*** Begin section ***

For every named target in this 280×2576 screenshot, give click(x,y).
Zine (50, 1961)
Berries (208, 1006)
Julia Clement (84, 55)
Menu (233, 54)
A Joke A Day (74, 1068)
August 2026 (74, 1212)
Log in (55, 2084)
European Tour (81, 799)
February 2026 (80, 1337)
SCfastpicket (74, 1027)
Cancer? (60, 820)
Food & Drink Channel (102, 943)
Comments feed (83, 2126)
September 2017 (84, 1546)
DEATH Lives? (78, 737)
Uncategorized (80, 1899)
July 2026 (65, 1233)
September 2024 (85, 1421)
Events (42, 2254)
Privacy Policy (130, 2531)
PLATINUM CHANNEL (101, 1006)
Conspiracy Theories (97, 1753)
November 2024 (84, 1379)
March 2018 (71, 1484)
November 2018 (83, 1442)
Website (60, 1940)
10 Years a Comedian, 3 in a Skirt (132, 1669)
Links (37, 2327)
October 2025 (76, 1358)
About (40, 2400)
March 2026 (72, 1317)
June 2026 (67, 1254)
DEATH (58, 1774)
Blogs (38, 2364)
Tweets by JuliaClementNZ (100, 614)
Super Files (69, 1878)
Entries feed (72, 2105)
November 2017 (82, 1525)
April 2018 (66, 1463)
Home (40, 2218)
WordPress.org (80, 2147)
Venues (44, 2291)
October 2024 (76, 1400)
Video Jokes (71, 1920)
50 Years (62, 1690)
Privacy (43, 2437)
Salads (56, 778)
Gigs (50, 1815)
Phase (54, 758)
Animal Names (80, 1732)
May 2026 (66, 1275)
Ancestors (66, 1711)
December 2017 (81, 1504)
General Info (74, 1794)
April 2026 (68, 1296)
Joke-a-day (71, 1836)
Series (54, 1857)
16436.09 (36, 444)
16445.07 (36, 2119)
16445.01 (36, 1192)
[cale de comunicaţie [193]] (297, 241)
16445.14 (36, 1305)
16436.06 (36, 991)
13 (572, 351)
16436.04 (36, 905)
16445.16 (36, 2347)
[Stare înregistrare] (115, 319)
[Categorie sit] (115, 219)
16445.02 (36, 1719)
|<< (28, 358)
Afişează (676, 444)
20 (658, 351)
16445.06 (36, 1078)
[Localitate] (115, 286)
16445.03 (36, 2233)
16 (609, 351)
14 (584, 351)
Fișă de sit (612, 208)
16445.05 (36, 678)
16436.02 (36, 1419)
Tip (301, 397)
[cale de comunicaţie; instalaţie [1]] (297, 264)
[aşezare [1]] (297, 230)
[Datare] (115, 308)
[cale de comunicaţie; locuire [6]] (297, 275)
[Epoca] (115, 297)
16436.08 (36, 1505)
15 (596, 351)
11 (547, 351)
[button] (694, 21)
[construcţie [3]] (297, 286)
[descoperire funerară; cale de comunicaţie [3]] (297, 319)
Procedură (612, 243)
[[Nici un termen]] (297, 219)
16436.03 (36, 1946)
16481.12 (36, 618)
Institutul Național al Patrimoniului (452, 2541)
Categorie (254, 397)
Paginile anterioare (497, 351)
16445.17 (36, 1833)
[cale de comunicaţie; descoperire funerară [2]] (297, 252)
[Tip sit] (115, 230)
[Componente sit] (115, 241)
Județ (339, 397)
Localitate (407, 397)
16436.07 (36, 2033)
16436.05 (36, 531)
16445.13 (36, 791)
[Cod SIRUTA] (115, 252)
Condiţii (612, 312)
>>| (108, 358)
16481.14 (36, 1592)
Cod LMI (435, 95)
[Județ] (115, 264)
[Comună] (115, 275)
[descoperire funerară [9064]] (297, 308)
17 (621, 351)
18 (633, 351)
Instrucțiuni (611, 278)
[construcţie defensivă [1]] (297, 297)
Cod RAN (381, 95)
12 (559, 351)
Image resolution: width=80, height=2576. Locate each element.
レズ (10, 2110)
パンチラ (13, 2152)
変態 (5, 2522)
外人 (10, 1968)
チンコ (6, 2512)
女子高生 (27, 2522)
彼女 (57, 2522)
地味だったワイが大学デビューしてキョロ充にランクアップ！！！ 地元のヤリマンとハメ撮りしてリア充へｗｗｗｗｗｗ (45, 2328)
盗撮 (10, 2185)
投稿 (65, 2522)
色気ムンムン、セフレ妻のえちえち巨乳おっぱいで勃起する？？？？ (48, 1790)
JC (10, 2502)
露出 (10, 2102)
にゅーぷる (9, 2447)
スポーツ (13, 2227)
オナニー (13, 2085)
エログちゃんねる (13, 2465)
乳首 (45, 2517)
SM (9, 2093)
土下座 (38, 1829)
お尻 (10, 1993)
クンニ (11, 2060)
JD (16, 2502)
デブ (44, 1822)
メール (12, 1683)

*** End section ***

• _Task details_
Above are the records. Copy the lines beginning at the one that has "About (40, 2400)" and ending with the one that has "[cale de comunicaţie [193]] (297, 241)", unchanged.

• _Your response_
About (40, 2400)
March 2026 (72, 1317)
June 2026 (67, 1254)
DEATH (58, 1774)
Blogs (38, 2364)
Tweets by JuliaClementNZ (100, 614)
Super Files (69, 1878)
Entries feed (72, 2105)
November 2017 (82, 1525)
April 2018 (66, 1463)
Home (40, 2218)
WordPress.org (80, 2147)
Venues (44, 2291)
October 2024 (76, 1400)
Video Jokes (71, 1920)
50 Years (62, 1690)
Privacy (43, 2437)
Salads (56, 778)
Gigs (50, 1815)
Phase (54, 758)
Animal Names (80, 1732)
May 2026 (66, 1275)
Ancestors (66, 1711)
December 2017 (81, 1504)
General Info (74, 1794)
April 2026 (68, 1296)
Joke-a-day (71, 1836)
Series (54, 1857)
16436.09 (36, 444)
16445.07 (36, 2119)
16445.01 (36, 1192)
[cale de comunicaţie [193]] (297, 241)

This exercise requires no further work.